## INFORMATION PROVIDED:
[Start of Attachment]

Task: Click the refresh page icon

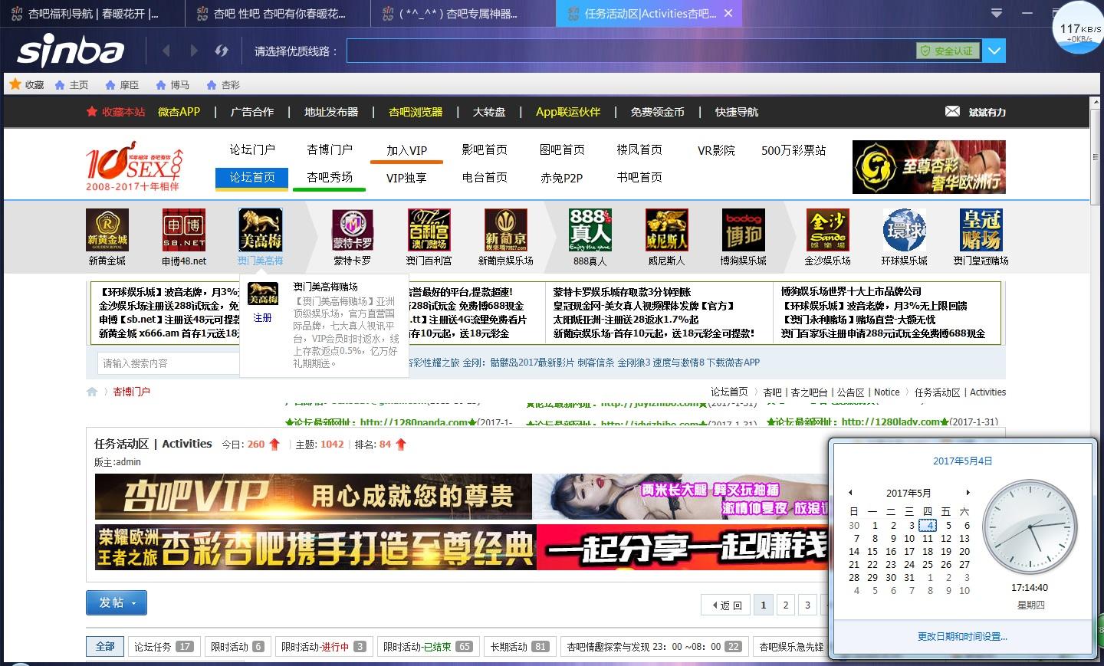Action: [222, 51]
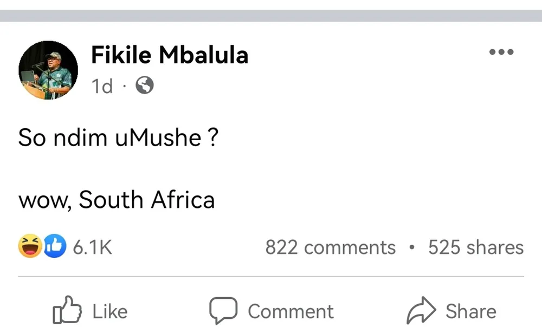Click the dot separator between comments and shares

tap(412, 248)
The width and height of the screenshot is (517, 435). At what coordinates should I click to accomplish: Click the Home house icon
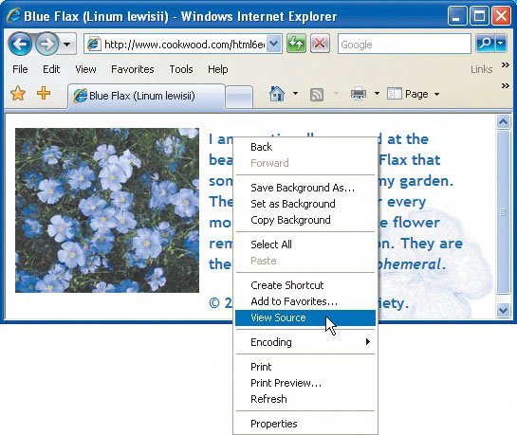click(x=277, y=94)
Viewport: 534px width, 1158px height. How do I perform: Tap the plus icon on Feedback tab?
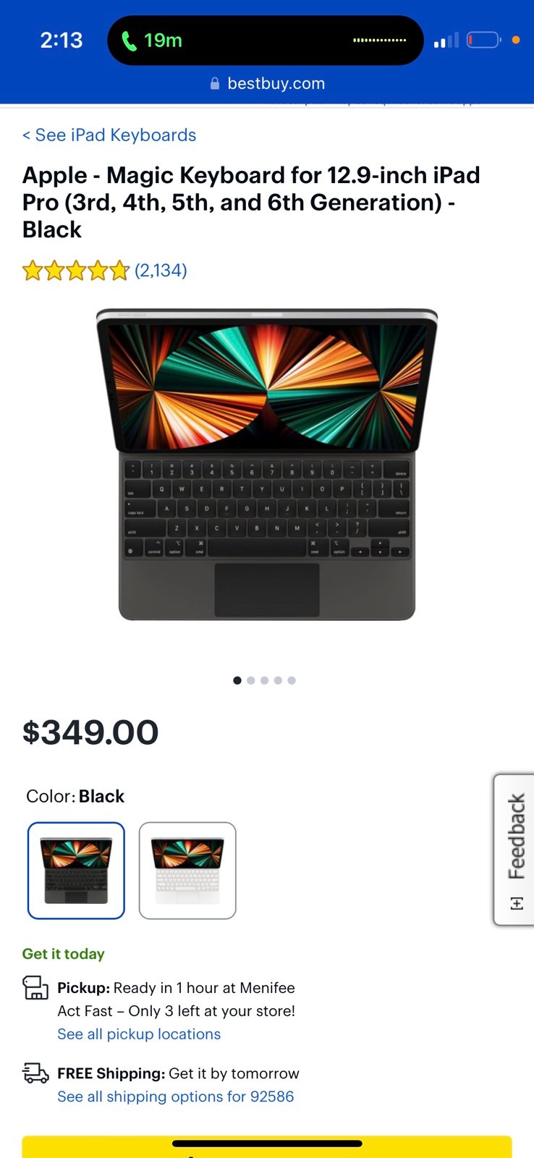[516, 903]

[End of Attachment]
[Start of Attachment]

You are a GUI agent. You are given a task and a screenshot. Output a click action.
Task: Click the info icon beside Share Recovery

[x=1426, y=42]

[End of Attachment]
[Start of Attachment]

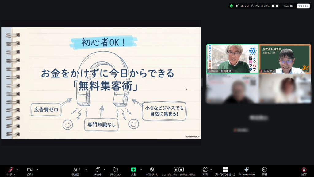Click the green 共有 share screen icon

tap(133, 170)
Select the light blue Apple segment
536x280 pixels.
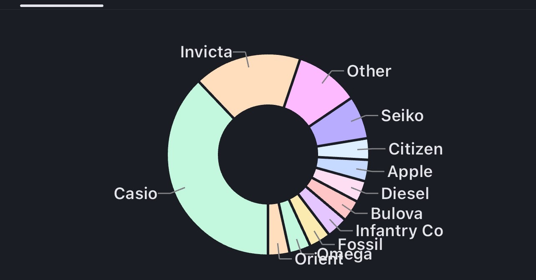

[End of Attachment]

## TASK ITEM:
From the listing above, repeat exactly the lines starting at the line that includes "Select the light blue Apple segment" and ending at the line that includes "536x280 pixels.", with nothing outside that span.

## RESPONSE TO THE TASK:
Select the light blue Apple segment
536x280 pixels.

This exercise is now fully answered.